Home > Geopolitics, Socio-specific > The menace of the Taliban

The menace of the Taliban

Bill Casey and Gen Zia Ul Huq would have had a lot of questions to answer had they been alive, particularly uncomfortable ones at that! Casey, in all probably, might have wanted to forget that he ever made the “We will know that we have succeeded when everything the public believes is false” statement. Success in falsehood have since come to haunt Pakistan and the NWFP ever since, with the creation and proliferation of the ominous Taliban which have dented the United States with the 9/11 incident and continue to bog them down along with their Pakistani counterparts elsewhere in Afghanistan, not to forget the significant damage they continue to wreck upon the ever turbulent Islamic republic of Pakistan!

The war on terror is far from over and the Taliban is anything but defeated with the United States shaping one strategy or another, inclusive of conditional aid to Pakistan. CIA Director Leon Panetta can afford to think aloud about Bin-Laden’s whereabouts but that is not getting him any closer to nabbing the world’s most wanted notorious element of terror soon! Repeated drone-aided pounding of the Af-Pak region in the hopes of distancing and dismantling the Taliban is obviously not proving to yield any desired results, and, on the contrary is making the place more deadly and volatile than ever before.

What is lacking on the part of the United States is a well coordinated HUMINT effort along with their Pakistani supports to understand the ground level situation and counter the same. Presently, a great deal of resources and efforts are being directed towards TECHINT efforts which are yet to bring results to the table. Worse still, the repeated uncoordinated attacks initiated by the United States Army in the region are causing more of the locals to join hands with the Taliban in what they see as an infidel violation of their scared land. If anything, this is making the US Army sweat more in the deadlock of not being able to reign in the fighters who have better knowledge of the terrain, much to the chagrin of their Corps Commanders and bosses ensconced in Washington. Observers in Washington couldn’t be more naive than providing repeated financial assistance to the government of Pakistan as part of what they call a systematic effort to fight the war on terror.

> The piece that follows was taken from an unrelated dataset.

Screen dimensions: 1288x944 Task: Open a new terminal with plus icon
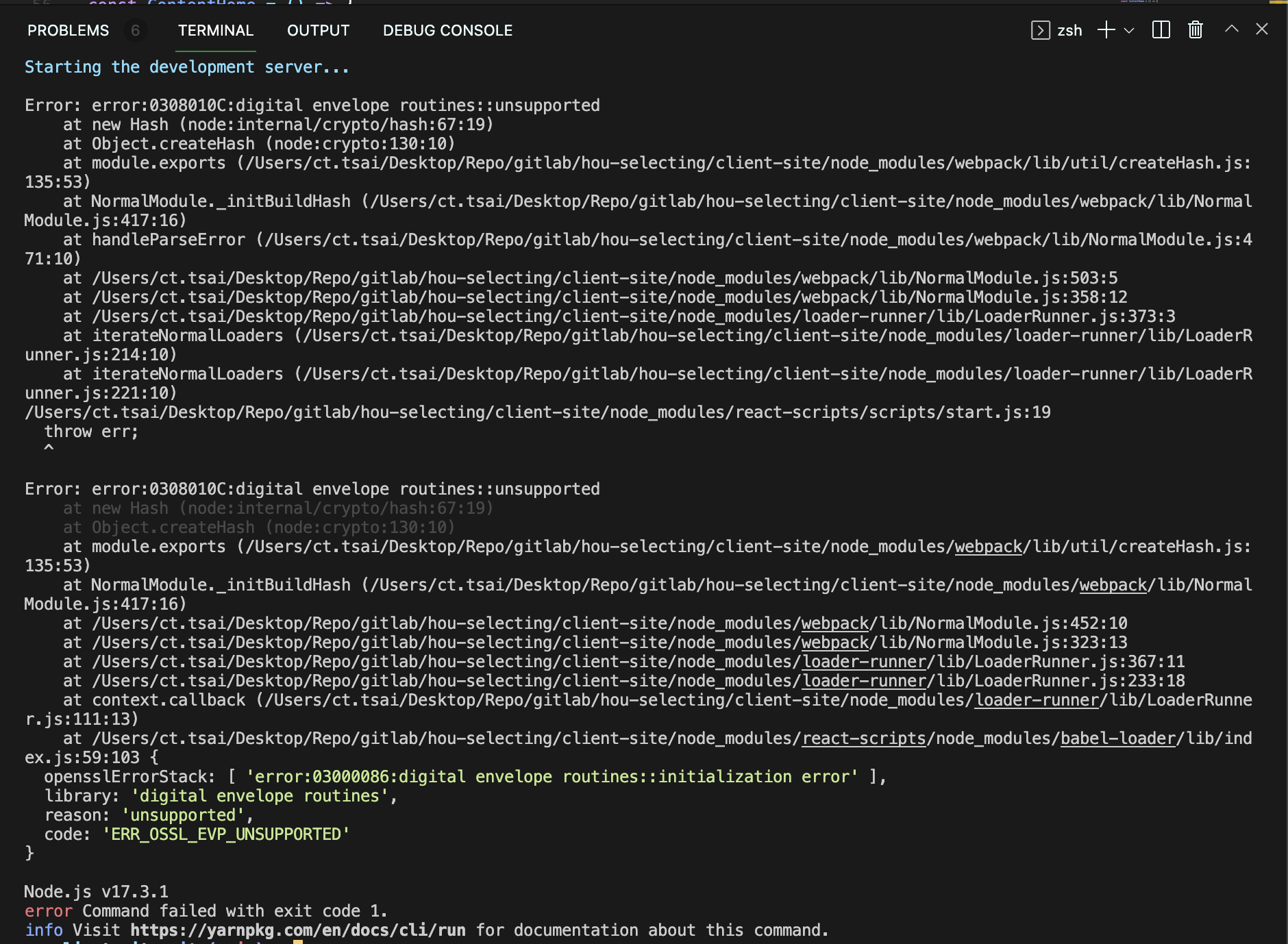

What is urgently needed is that the United States coordinate with the Pakistani Army in engaging in joint operations to first sanitize the regions and free it from the warring brigades of Taliban and help establish outposts that are jointly manned and protected. This ensures that the scourge does not spill over to other parts of Pakistan. Secondly, the ultra porous border that Pakistan shares with its neighbor Afghanistan needs urgent monitoring and securing. Though this may seem a marathon task, which it certainly is, it can be attained with the help of UAVs that can be deployed to track the movement of people across the border. Detachments need to be posted at strategic points to monitor people crossing over and their supply routes need to be checked from time to time, thereby preventing mass trafficking of weapons and other war material. However, before any concrete action is taken on this front, the United States needs to ensure that the ISI is not actually aiding separatist factions by supplying them weapons and resources which find safe cover in many madarassas and local safe houses belonging to chieftains in the area.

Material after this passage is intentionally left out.